Reproduce word for word, from the entries below, the line with "For every named", the line with "Кропивницкий (235, 1376)", and every line between them, and nothing more.

Excerpted records —
- - - - -

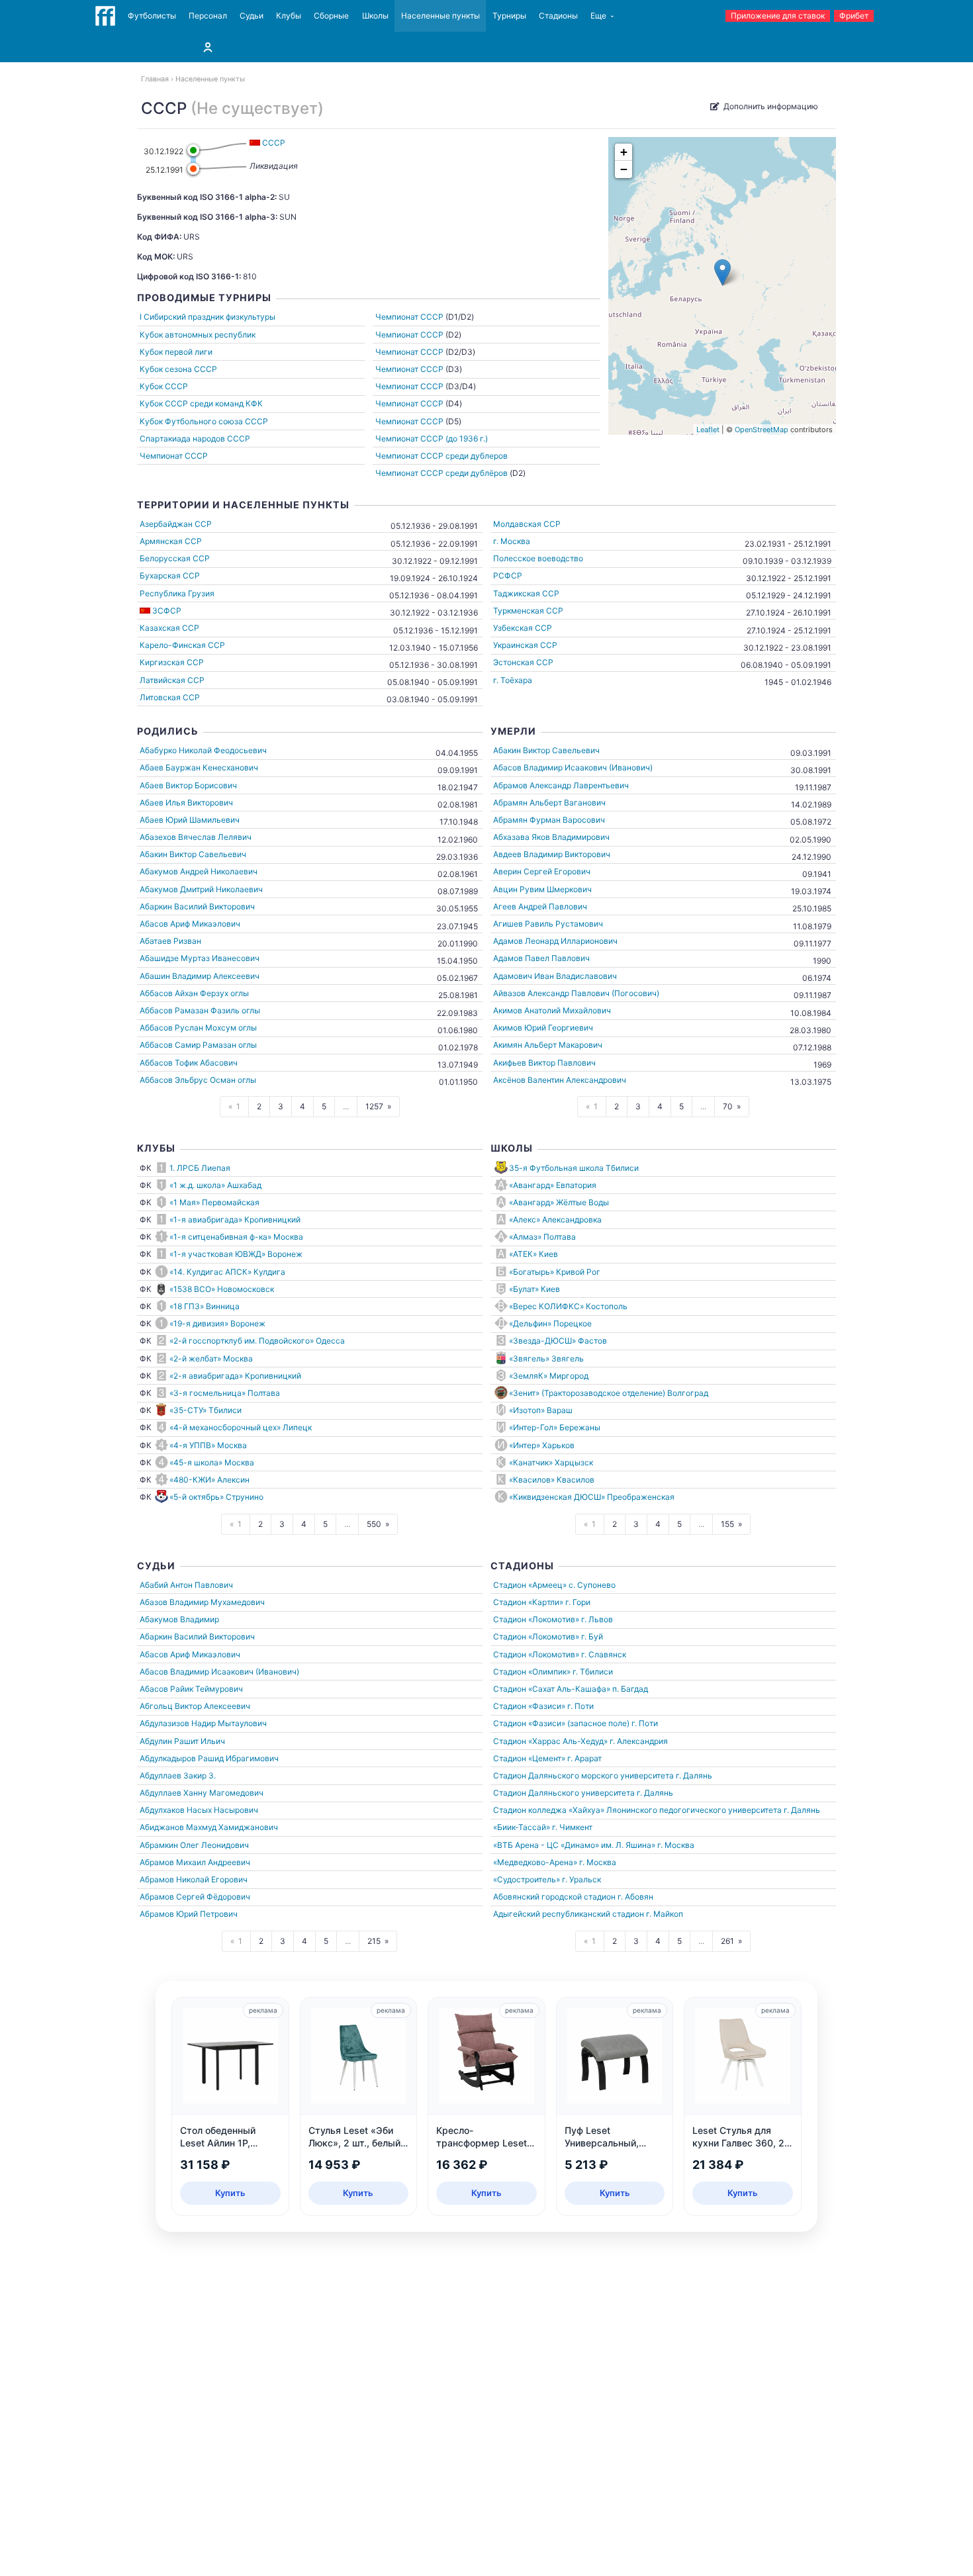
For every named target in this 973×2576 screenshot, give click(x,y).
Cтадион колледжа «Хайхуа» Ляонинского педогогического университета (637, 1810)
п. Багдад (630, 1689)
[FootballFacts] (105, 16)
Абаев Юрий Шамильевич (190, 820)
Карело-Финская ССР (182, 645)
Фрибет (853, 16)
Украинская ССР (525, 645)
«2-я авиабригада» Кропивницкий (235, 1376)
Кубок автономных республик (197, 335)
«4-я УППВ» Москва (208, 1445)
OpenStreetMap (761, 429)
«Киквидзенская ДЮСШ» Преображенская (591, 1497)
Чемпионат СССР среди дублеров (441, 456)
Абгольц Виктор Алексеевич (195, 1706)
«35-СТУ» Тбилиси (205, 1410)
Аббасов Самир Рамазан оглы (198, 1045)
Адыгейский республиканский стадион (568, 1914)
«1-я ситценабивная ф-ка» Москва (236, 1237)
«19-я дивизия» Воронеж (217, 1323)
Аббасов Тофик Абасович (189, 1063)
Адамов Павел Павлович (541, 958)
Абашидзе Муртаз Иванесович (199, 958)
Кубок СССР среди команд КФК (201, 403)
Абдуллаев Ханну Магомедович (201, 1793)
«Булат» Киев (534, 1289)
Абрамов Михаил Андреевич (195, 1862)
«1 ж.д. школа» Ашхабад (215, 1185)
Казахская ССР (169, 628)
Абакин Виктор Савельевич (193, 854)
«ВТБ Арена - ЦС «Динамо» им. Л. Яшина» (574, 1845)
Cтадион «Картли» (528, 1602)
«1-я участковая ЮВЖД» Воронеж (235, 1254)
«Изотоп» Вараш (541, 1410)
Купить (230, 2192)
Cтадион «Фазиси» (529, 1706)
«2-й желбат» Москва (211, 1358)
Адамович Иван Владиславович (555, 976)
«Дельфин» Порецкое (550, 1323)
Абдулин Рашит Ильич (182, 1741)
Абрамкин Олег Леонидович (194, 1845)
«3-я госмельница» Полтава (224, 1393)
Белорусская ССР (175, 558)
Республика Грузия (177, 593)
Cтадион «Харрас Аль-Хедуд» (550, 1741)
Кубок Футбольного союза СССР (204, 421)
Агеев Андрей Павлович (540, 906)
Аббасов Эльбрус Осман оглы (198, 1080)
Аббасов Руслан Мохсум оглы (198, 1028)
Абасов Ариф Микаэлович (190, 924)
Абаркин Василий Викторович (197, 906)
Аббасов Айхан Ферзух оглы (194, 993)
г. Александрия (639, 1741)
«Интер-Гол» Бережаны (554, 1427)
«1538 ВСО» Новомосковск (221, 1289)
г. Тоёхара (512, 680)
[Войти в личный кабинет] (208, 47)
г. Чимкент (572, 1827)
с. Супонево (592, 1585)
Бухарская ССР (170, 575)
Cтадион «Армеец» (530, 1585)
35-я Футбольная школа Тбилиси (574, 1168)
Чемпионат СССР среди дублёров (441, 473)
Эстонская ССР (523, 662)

- - - - -

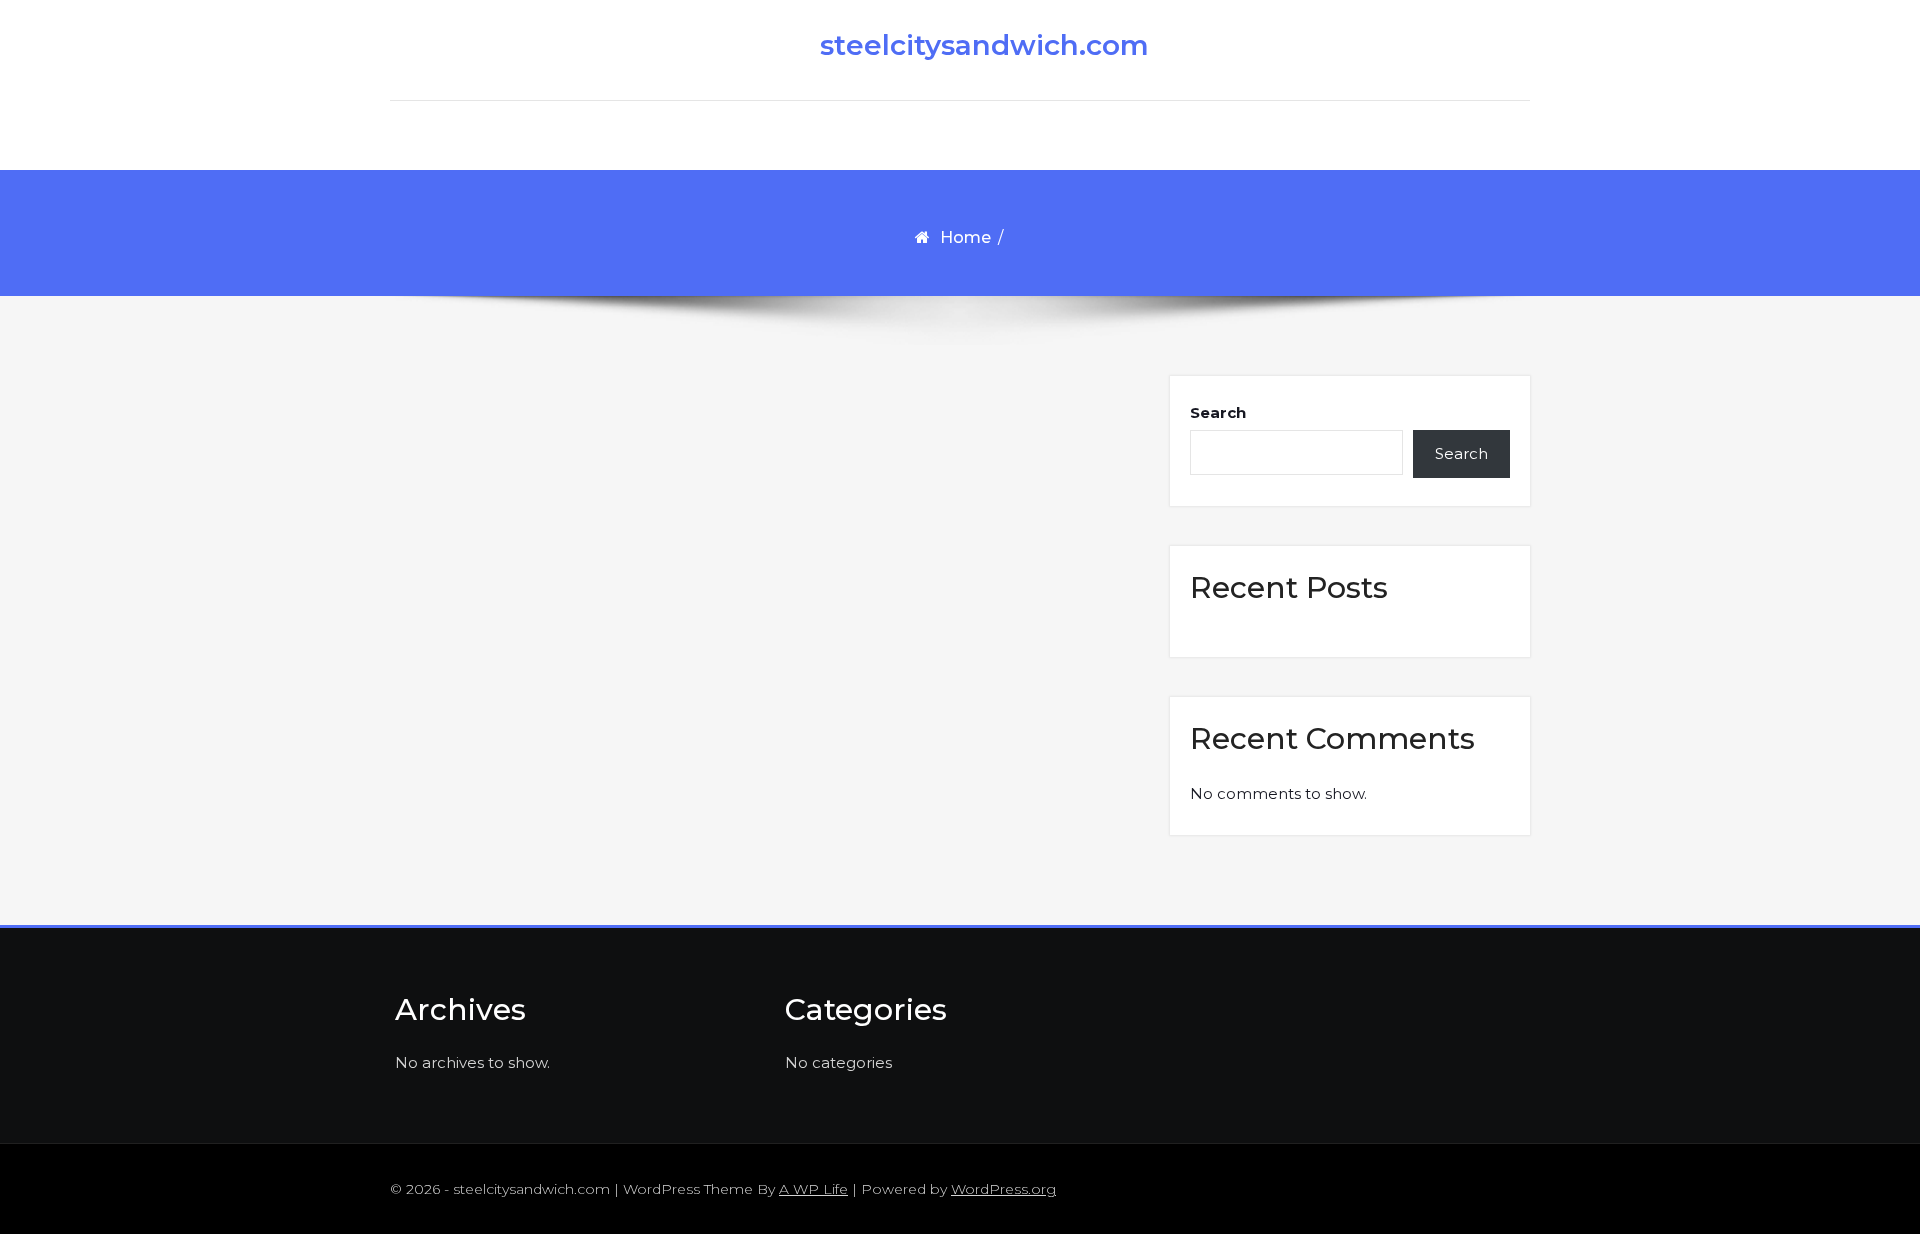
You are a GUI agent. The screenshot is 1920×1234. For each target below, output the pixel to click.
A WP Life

- - - - -

Problem solution —
For every named target in this 973×2576 screenshot, give click(x,y).
Cтадион колледжа «Хайхуа» Ляонинского педогогического университета (637, 1810)
п. Багдад (630, 1689)
[FootballFacts] (105, 16)
Абаев Юрий Шамильевич (190, 820)
Карело-Финская ССР (182, 645)
Фрибет (853, 16)
Украинская ССР (525, 645)
«2-я авиабригада» Кропивницкий (235, 1376)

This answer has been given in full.